— Begin Records shown —

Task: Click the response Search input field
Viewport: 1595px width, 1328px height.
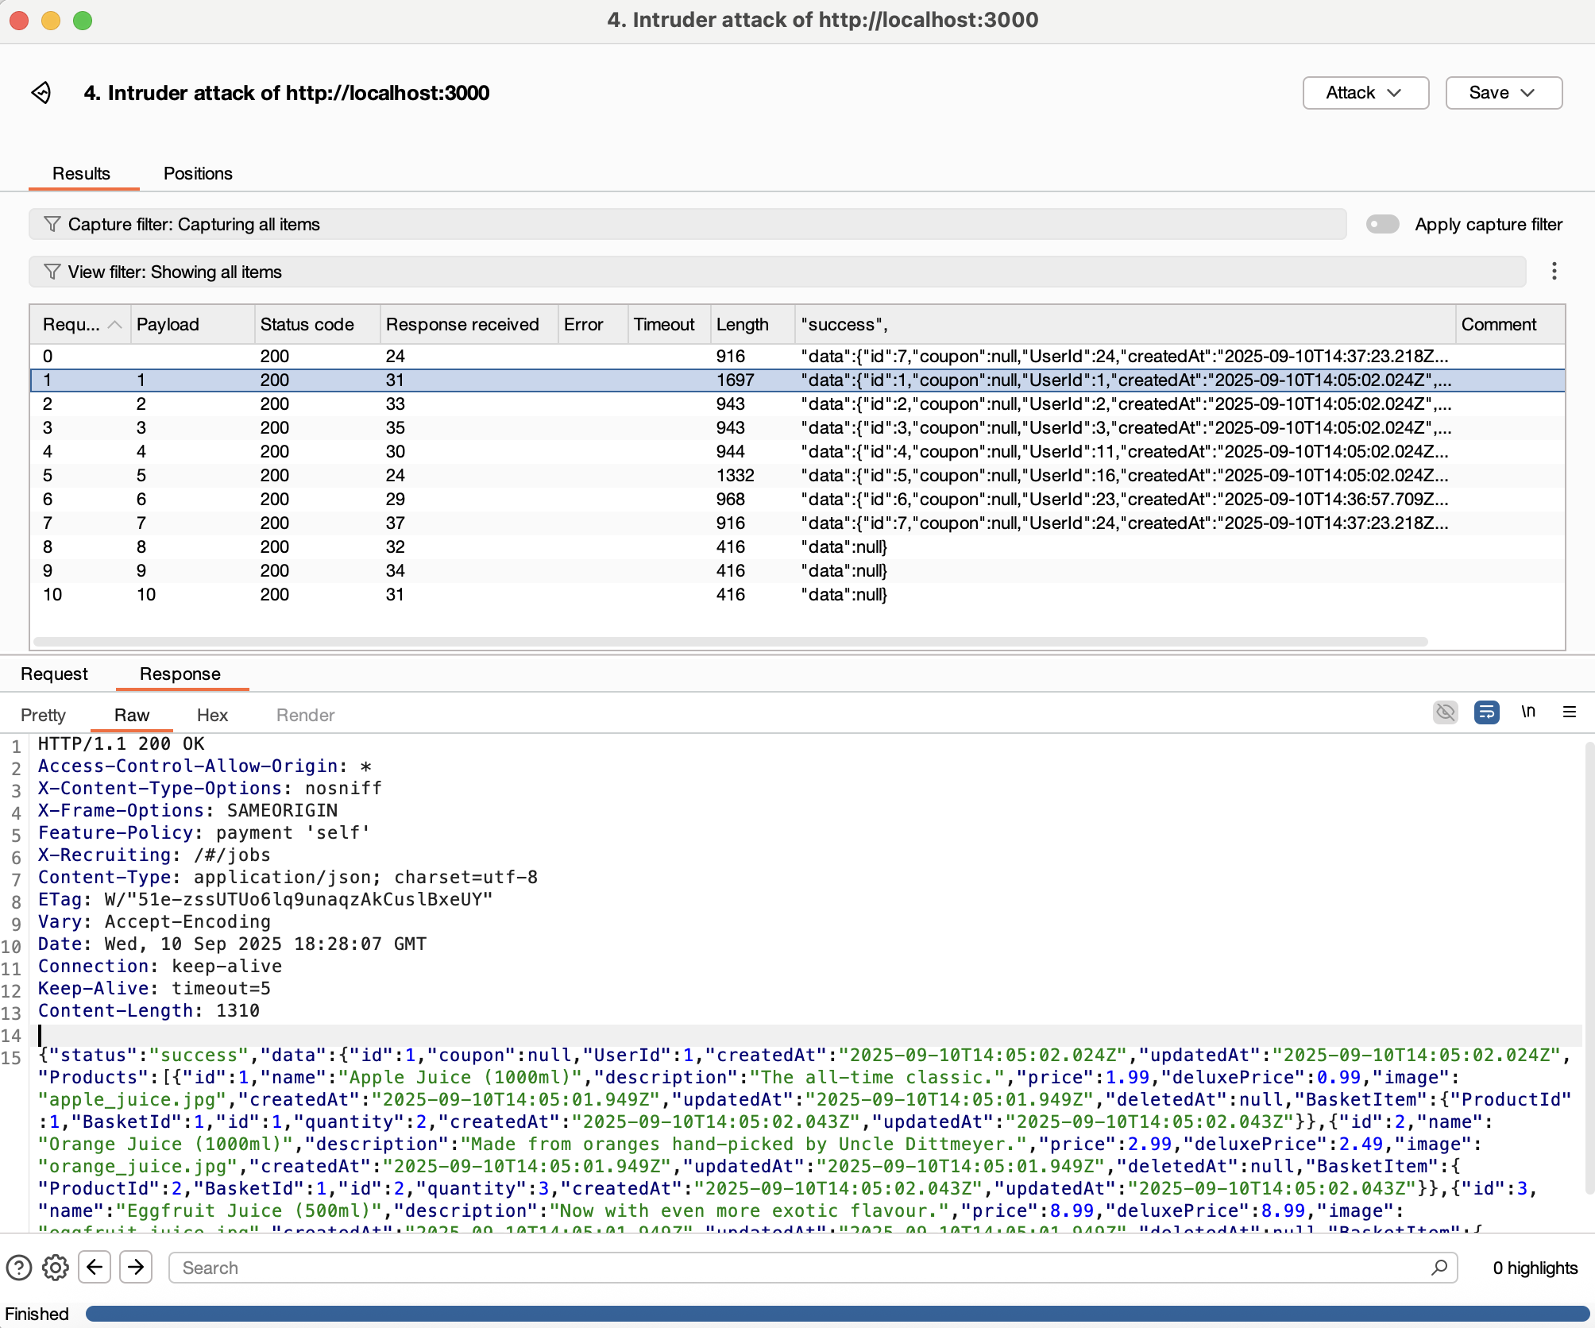Action: click(802, 1268)
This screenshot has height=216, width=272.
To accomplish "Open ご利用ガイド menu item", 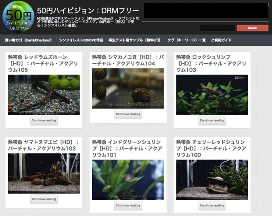I will tap(221, 40).
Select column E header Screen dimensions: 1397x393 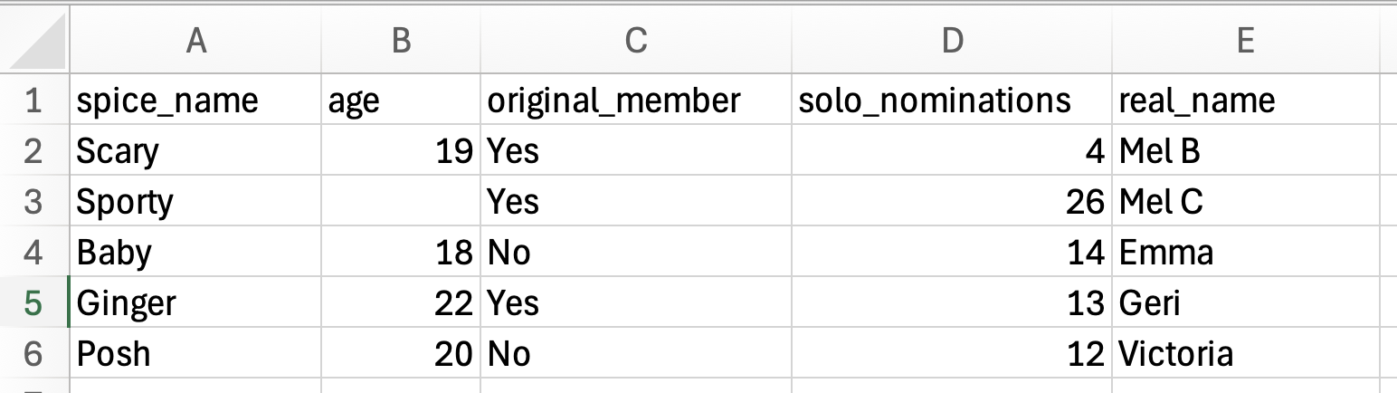(1246, 40)
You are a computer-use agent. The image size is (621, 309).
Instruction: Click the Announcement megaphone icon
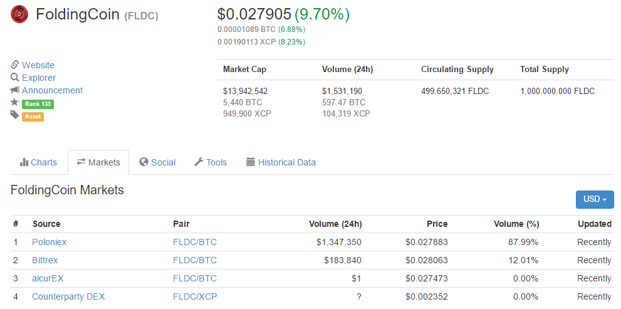point(15,90)
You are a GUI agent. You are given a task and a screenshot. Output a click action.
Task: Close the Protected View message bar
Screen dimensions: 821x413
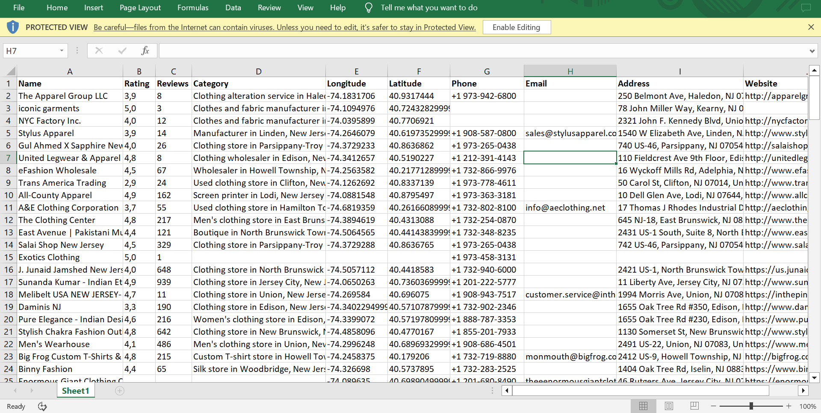(x=811, y=27)
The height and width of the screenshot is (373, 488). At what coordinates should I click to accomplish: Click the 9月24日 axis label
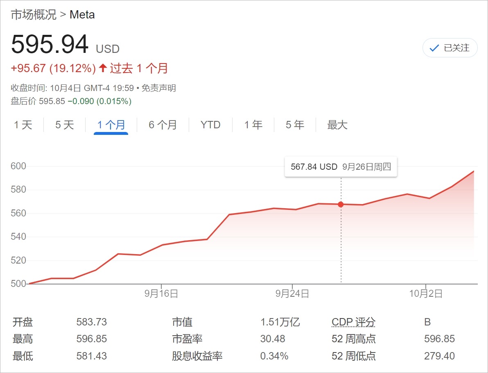[x=292, y=293]
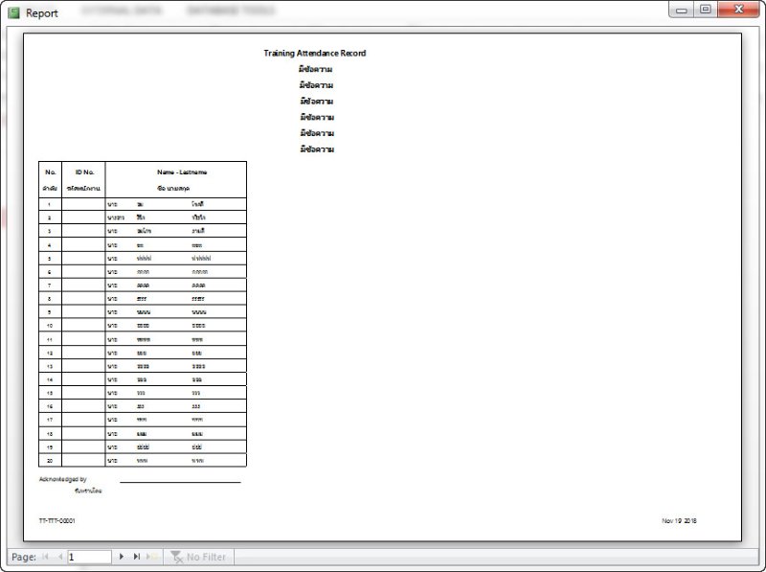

— End Records shown —

* _Required work_
Pick out each line of the records that contains the word "screenshot" and copy those lines in full.

* _Complete response_
This screenshot has height=216, width=272.
You are a GUI agent. You are given a task and a screenshot. Output a click action.
The height and width of the screenshot is (373, 488). At what coordinates should I click to accomplish: Click the 9月24日 axis label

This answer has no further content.